Holy Queen, Lesson 4.2

Holy Queen: The Mother of God in the Word of God

Lesson Four: Mother Crowned in Glory


Lesson Objectives

  1. To see the importance of the Queen Mother in the Davidic kingdom of the Old Testament.
  2. To understand the duties and privileges that came with the position of Queen Mother.
  3. To see how Mary fills the position of Queen Mother in the kingdom of Christ.

II. The Mother of the King

A. Solomon Bows to his Mother

In fact, one of the first things we hear about Solomon’s reign is the important part his mother played in it.

When Bathsheba enters the newly crowned King Solomon’s court, Solomon bows before her. Then he has her seated on a throne at his right hand (see 1 Kings 2:19). No other subject ever earned that honor - not during the reign of Solomon, and not under any other king in the Old Testament.

### Data excerpt
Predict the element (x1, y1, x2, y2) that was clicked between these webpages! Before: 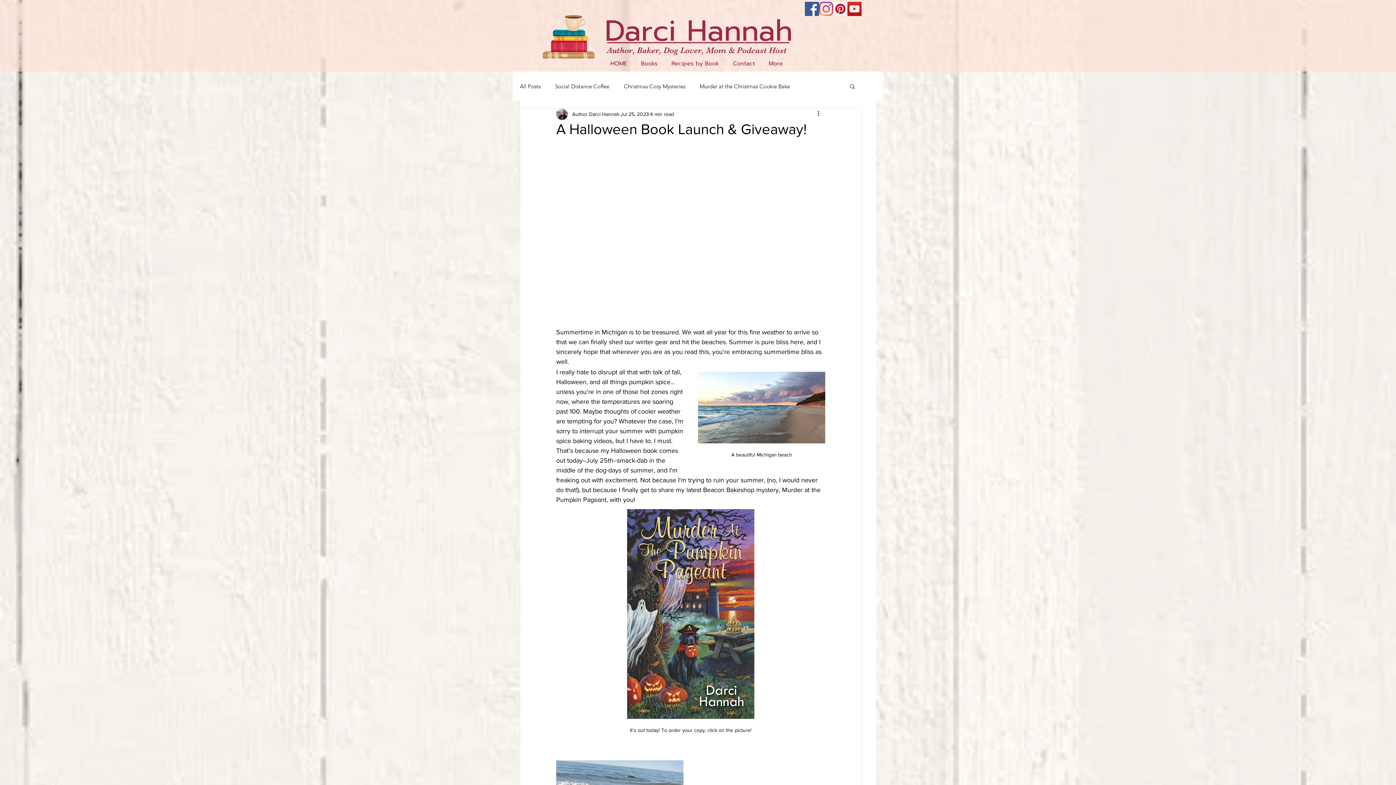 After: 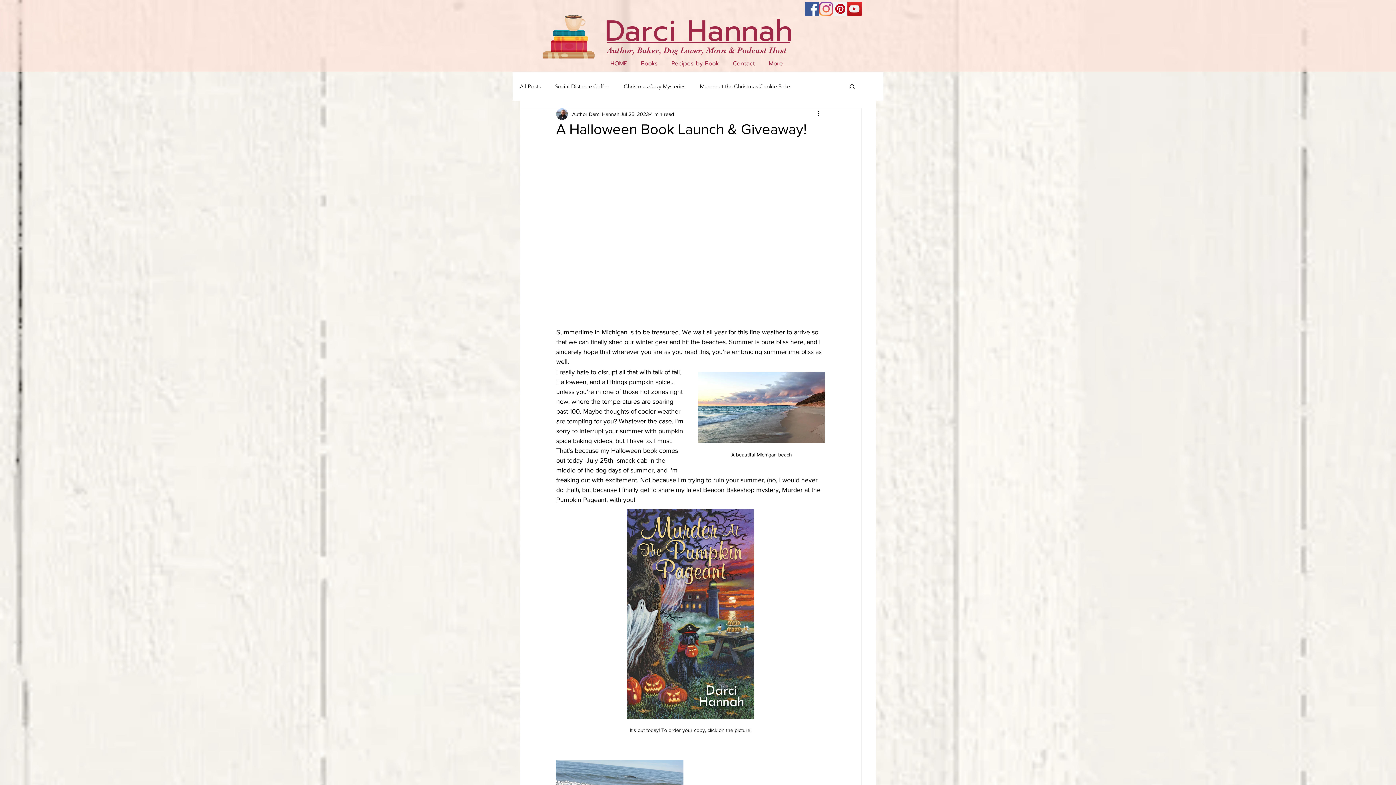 Action: bbox: (849, 83, 856, 89) label: Search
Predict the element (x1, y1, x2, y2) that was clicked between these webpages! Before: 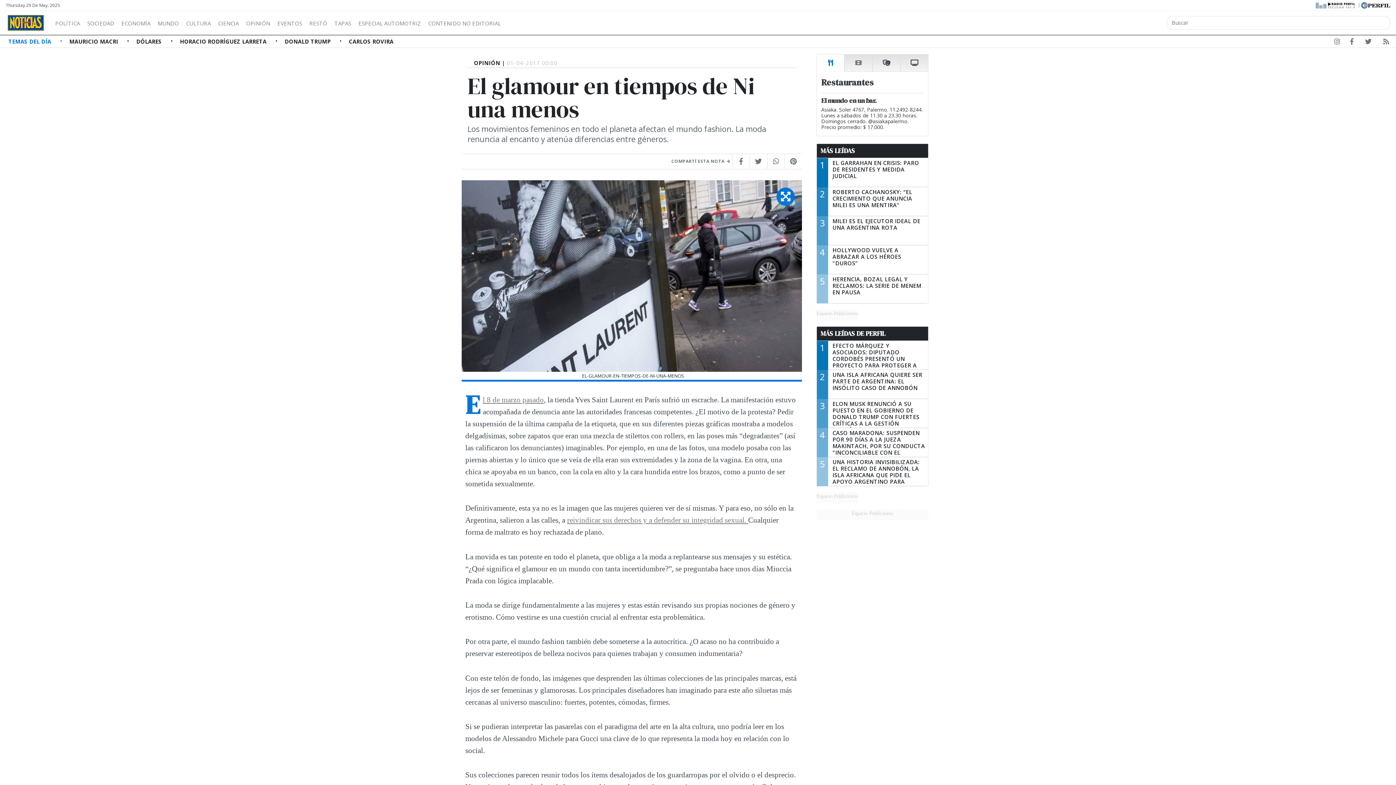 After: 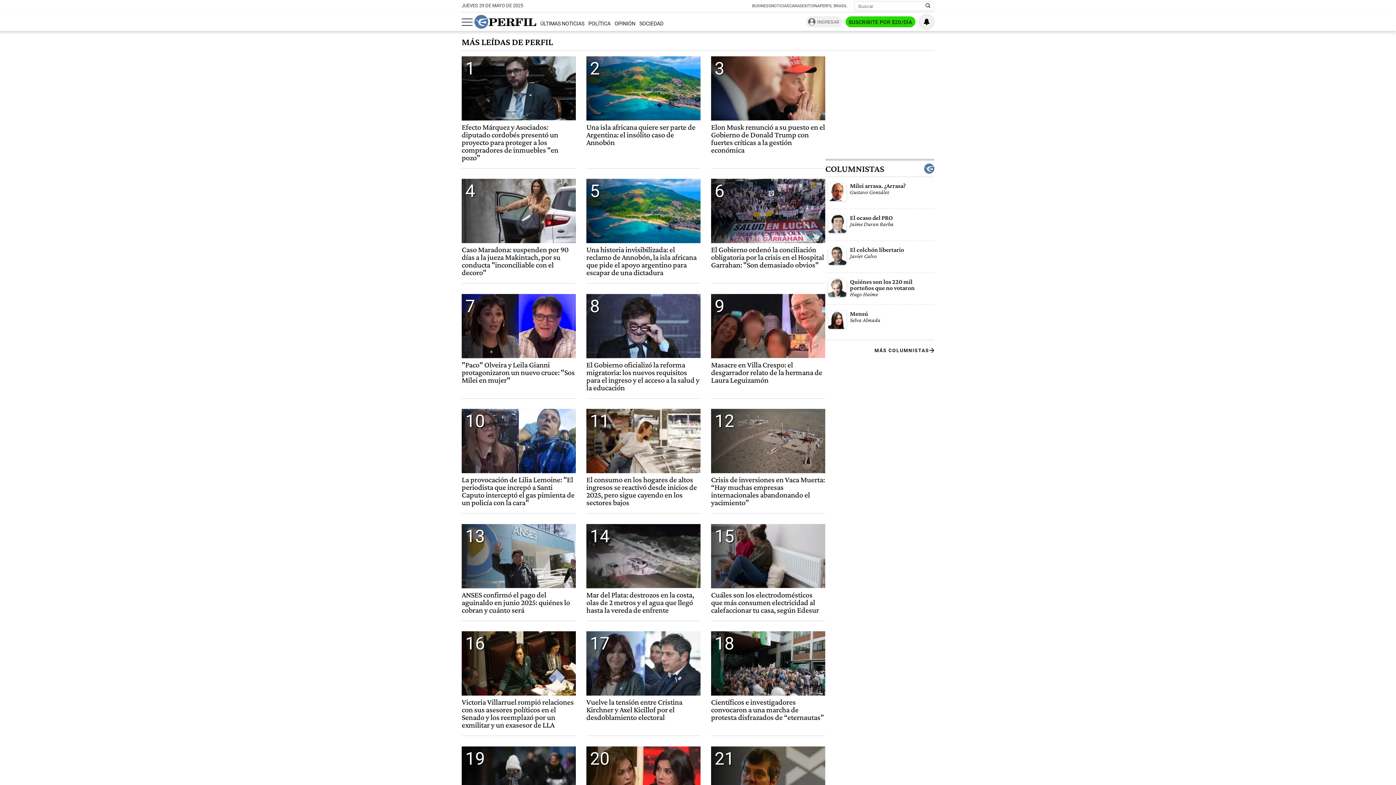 Action: bbox: (820, 329, 885, 338) label: MÁS LEÍDAS DE PERFIL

### Tasks
1) Decide whether each statement agrees with the Holy Queen lesson text. Answer yes or no for each, and quote the exact words of the text that decide it. (a) Solomon bows when Bathsheba enters his court. (b) Solomon seats Bathsheba on a throne at his left hand. (c) Subjects of later Old Testament kings received the same honor Bathsheba did.
2) Translate this sentence from the Holy Queen lesson text into Spanish: "When Bathsheba enters the newly crowned King Solomon’s court, Solomon bows before her."

### Full solutions
1)
(a) Yes: "When Bathsheba enters the newly crowned King Solomon’s court, Solomon bows before her."
(b) No: "Then he has her seated on a throne at his right hand (see 1 Kings 2:19)."
(c) No: "No other subject ever earned that honor - not during the reign of Solomon, and not under any other king in the Old Testament."

2) Cuando Betsabé entra en la corte del recién coronado rey Salomón, Salomón se inclina ante ella.